── Excerpt
Computing

Smishing attacks up sevenfold in six months


The volume of scam text messages – commonly known as smishing scams – sent to UK mobile customers during the first six months of 2021 grew by close to 700% compared with the last six months of 2020, according to new data from consumer affairs organisation Which?.

Which?’s data, which is drawn both from its own Scam Sharer service and the 7726 (S-P-A-M) reporting service run by Proofpoint, reveals how the Covid-19 pandemic has spurred fraudsters and cyber criminals to take advantage of consumers’ increased reliance on digital services, and the UK has been particularly hard hit – reports of smishing scams in this country are more than 15 times higher than in the US.

As a result, Which? is today launching a guide, which can be downloaded here, with support from multiple organisations, to help businesses protect their customers and differentiate their legitimate texts from fake ones. Some of the tips include avoiding the use of hyperlinks if possible, not including phone numbers, and protecting their SMS Sender ID so that it cannot be spoofed.

“Smishing attempts have risen dramatically – with fraudsters taking advantage of the pandemic to trick consumers into giving away personal details and transferring their hard-earned cash,” said Rocio Concha, director of policy and advocacy at Which?.

“Businesses must play their part to protect people from scams. Our SMS guide aims to help organisations differentiate their texts from the scammers impersonating them, so consumers can more easily recognise scam SMS messages.

“We welcome the commitment by the businesses that have signed up to our guide and hope this will encourage more organisations to consider how they can better protect their customers from fraud.”
────
Work to complete:
A - In the smishing article, what position does Rocio Concha hold at Which??
B - Extend the article on smishing attacks with further paragraphs that follow its final one.
── Extracted data
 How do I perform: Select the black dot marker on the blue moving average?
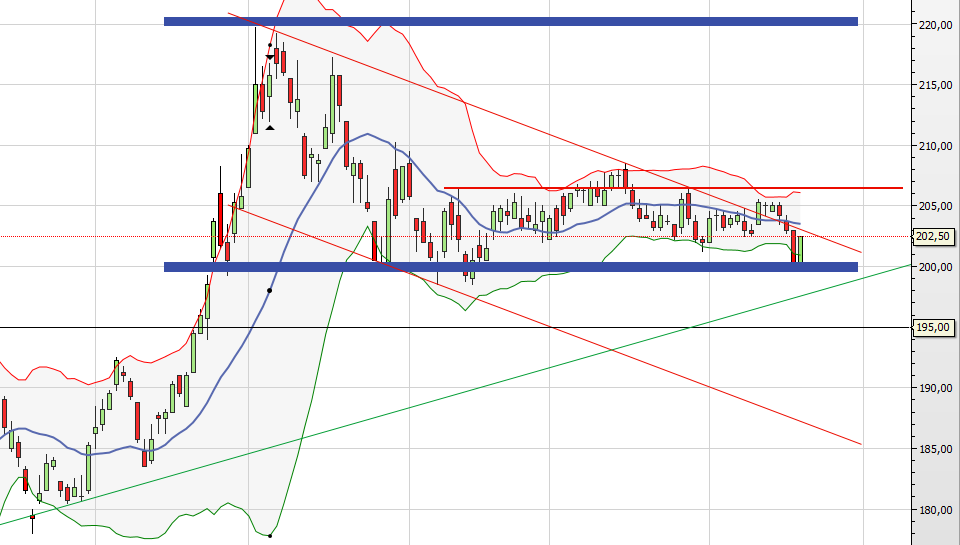pyautogui.click(x=270, y=290)
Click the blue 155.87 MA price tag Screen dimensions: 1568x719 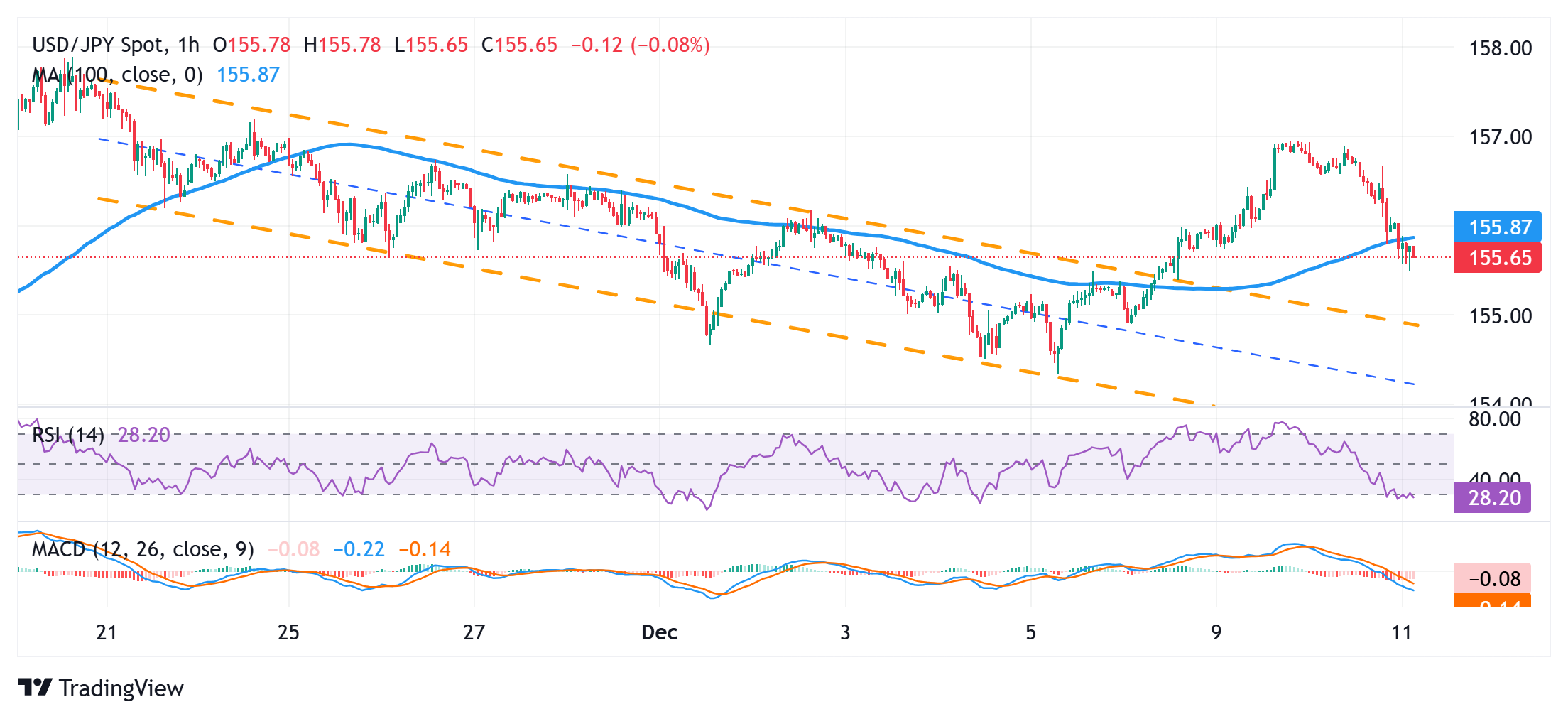point(1497,227)
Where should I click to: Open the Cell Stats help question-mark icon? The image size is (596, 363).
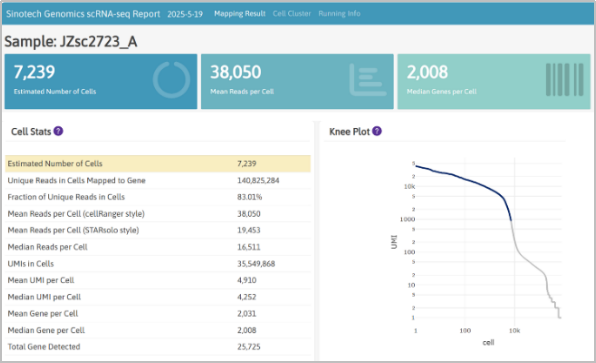(x=58, y=131)
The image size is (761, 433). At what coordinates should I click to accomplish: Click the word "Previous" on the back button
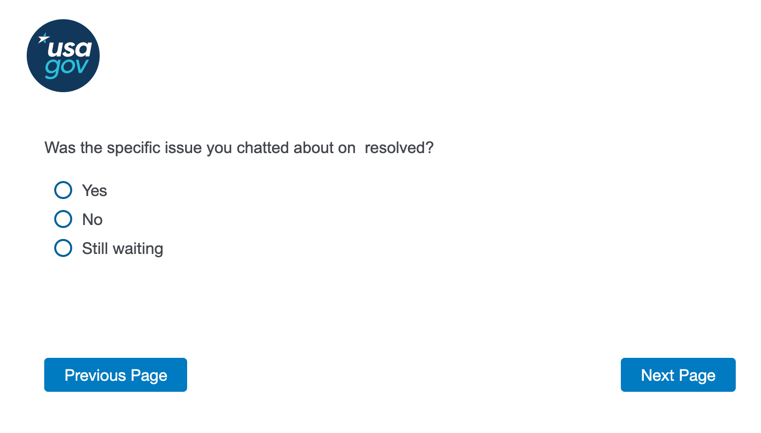click(x=96, y=375)
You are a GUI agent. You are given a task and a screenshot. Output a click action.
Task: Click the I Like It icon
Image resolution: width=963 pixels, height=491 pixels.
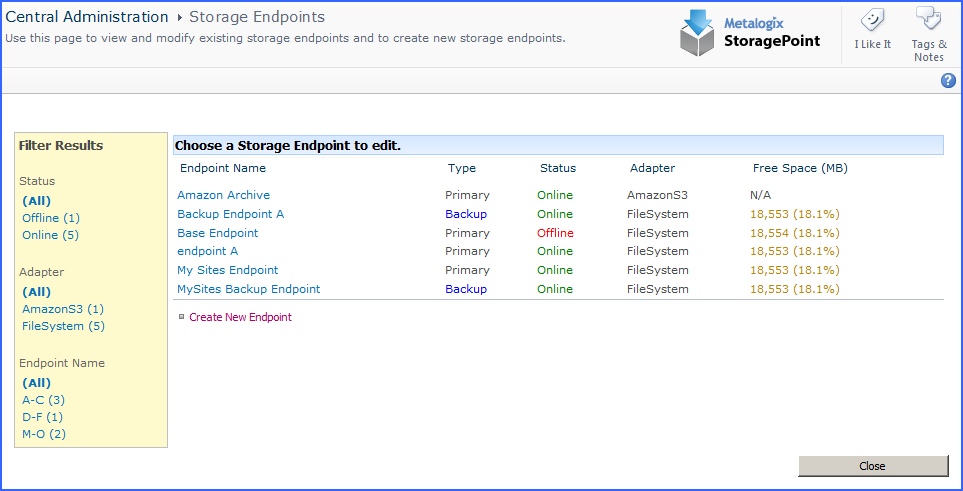(872, 22)
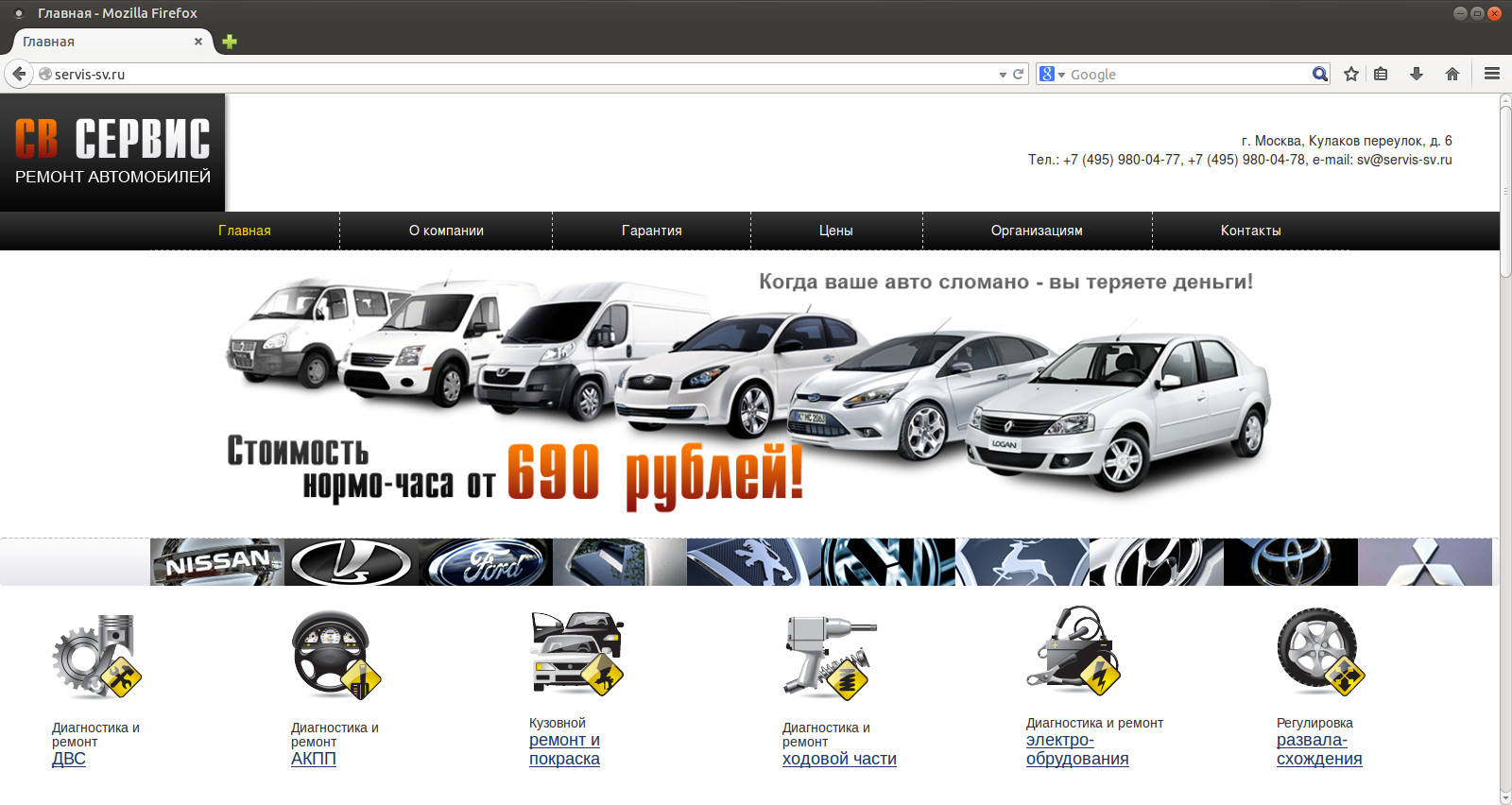Expand the URL history dropdown arrow
The height and width of the screenshot is (805, 1512).
(1003, 75)
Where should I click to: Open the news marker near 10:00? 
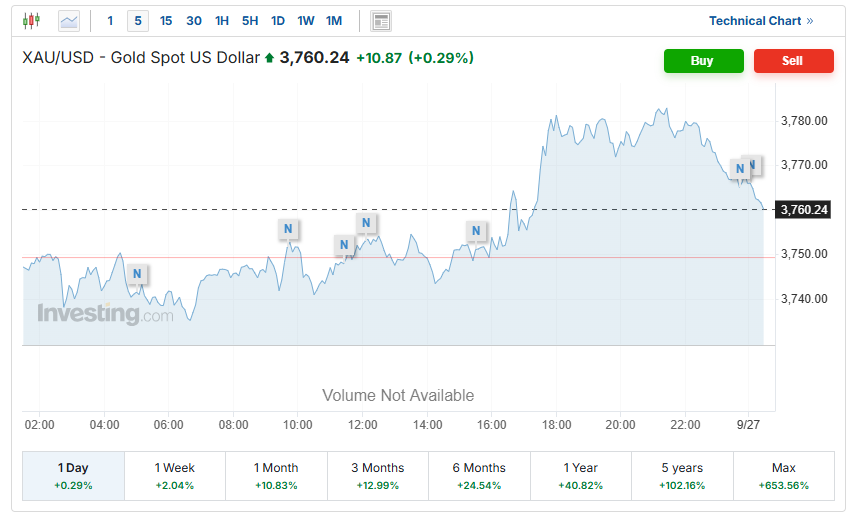click(288, 229)
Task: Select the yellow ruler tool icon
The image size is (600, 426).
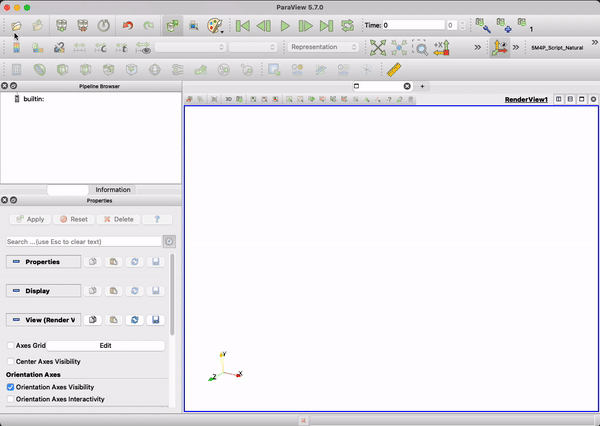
────
Outputs by task:
A - She is director of policy and advocacy at Which?.

B -
Which? said the prevalence of such scams was making it harder and harder for ordinary people to tell genuine business texts from fake ones, and making the majority of people – 71%, according to polling conducted by Opinium for Which? in May – wary of any communications at all.

Among the brands commonly impersonated in smishing scams are banks, delivery companies, retailers and communications services providers, but Which? and Proofpoint’s data shows that it is parcel delivery and banking scams that are the most prevalent because both sectors do make use of legitimate text messages to contact customers.

Of these, parcel delivery scams are by far the most common, occurring at a ratio of three to one compared with banking scams. Delivery providers DPD and Hermes have both signed on to adopt the guide, as well as Barclays and TSB banks.

Other supporters of the initiative include mobile industry trade body Mobile UK, AICES, which represents delivery companies, and international consumer affairs association Consumers International.